Merge projects seamlessly with our NEW GitLab integrationLearnmore
Data

How to level up your SQL skills

Peter Bex

If you're like most programmers, you know some SQL but aren't fluent in it. Using an ORM insulates you from writing SQL by hand, so there's not much incentive to learn SQL well. There are good reasons to learn it, though:

  • SQL is framework-independent. That means you can carry your knowledge of SQL over if you drop your current ORM, framework or even programming language.
  • SQL has been around since the seventies and the standard was last updated in 2016. It is here to stay. Time spent learning it is a good investment.
  • For performance-critical tasks, sometimes it is essential to use SQL directly.
  • Even if you avoid it in your own code, you'll still run across other people's code. So it is likely you'll run across SQL.

In this post I'll touch upon some skills that you'll find useful to write good SQL.

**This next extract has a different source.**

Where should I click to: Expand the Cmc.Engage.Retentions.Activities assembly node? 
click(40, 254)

Thinking in set operations

The first thing you'll need to get used to, is to think in terms of set operations. I've often run into codebases where you see something like this (pseudo-code):

for (obj in Mymodel.all()) { # SELECT * FROM mymodel;

obj.value += 1;
obj.save(); # UPDATE mymodel SET value = $1 WHERE id = $2;
}

This is a big no-no. For one, this fetches all objects from the database into memory. The database must first fetch the complete records from disk, serialize the values and send them across the wire. Then, your framework deserializes (or "hydrates") the objects into programming language value types. Finally, you loop over each, increment one value and save.

I've added the SQL statements that are executed under the hood as comments. Each save() call is a round trip to the database to send an UPDATE command. This implies a lot of latency.

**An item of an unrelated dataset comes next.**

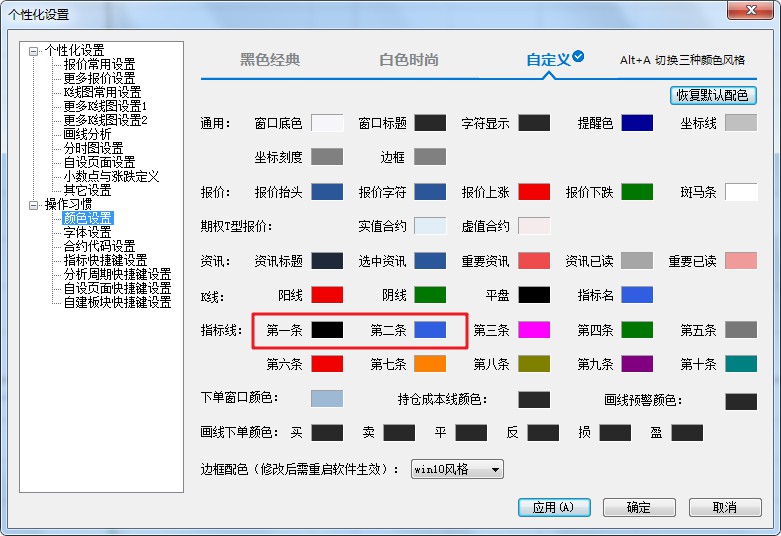Select the 自定义 theme tab
The height and width of the screenshot is (536, 781).
(548, 60)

Think of it like getting 10 bottles of milk from the grocery store. You wouldn't want to go to the store, get one bottle, go home, put it in the fridge, go back to the store, get another bottle, and so on. Think of each query you're executing as a trip to the store. Sending a query to the database usually isn't that expensive, but it does add overhead, and they do add up over time. If your database is on another machine, you can add network latency for each query too.

It is faster to update all the values in one go:

UPDATE mymodel SET value = value + 1;

This avoids all the overhead I just mentioned: we don't fetch all the records from the database, we don't serialize the values and we only send one query. Another advantage is that this operation is atomic; even if you're not in a transaction, the values are incremented "all at once". Consider the loop above; if another process is writing to the same table, you might be clobbering some records with their old value incremented by one! An `UPDATE` statement always operates on a consistent snapshot of the database.

Writing maintainable SQL

Sometimes, SQL can get messy. It doesn't compose particularly well, and if you start using subqueries it tends to be difficult to figure out how to read the query. If you are programming in a programming language, you wouldn't nest complicated expressions willy-nilly. Instead, you would use temporary variables so the code can be read from top to bottom.

The same way, in SQL, you can use "common table expressions" (CTEs, aka WITH-statements) to cut a massive query into little pieces that are incrementally understandable and testable. Here's a simple example which shows you which actors current earns the highest salary. We only consider first billed (lead) actors who starred in movies that start with an "a":

WITH lead_actors AS ( 
SELECT DISTINCT ON (r.movie_id) r.actor_id
FROM roles AS r
INNER JOIN movies AS m
ON m.id = r.movie_id
WHERE m.title ILIKE 'a%'
ORDER BY r.movie_id, r.billing_order
), current_salaries AS (
SELECT DISTINCT ON (actor_id) actor_id, amount
FROM salaries
INNER JOIN lead_actors USING (actor_id)
ORDER BY actor_id, year DESC

SELECT *
FROM current_salaries AS cs
INNER JOIN actors AS a
ON cs.actor_id = a.id
ORDER BY cs.amount DESC
LIMIT 1;

If you wanted to debug this (quite large) query, you could start by dropping the final `SELECT` and changing it to `SELECT * FROM lead_actors`. That would allow you to verify that the lead actors are correct. Then, you could `SELECT * FROM current_salaries` and verify that those are correct. And it also makes it more readable and maintainable for the next programmer who comes along!

One note of warning though: in PostgreSQL, WITH can act as a performance barrier. This means that queries inside WITH evaluate one at a time. Starting with PostgreSQL 12, this is no longer true if the CTE is used more than once. You can still opt to have the old behaviour by explicitly saying so with the new (non-standard) `MATERIALIZED` keyword.

These are just two ways of improving your SQL skills. There are many more things you can do. I would recommend studying the manual of your SQL system every once in a while and trying out new keywords. But remember, the best way to improve your skill is to practice!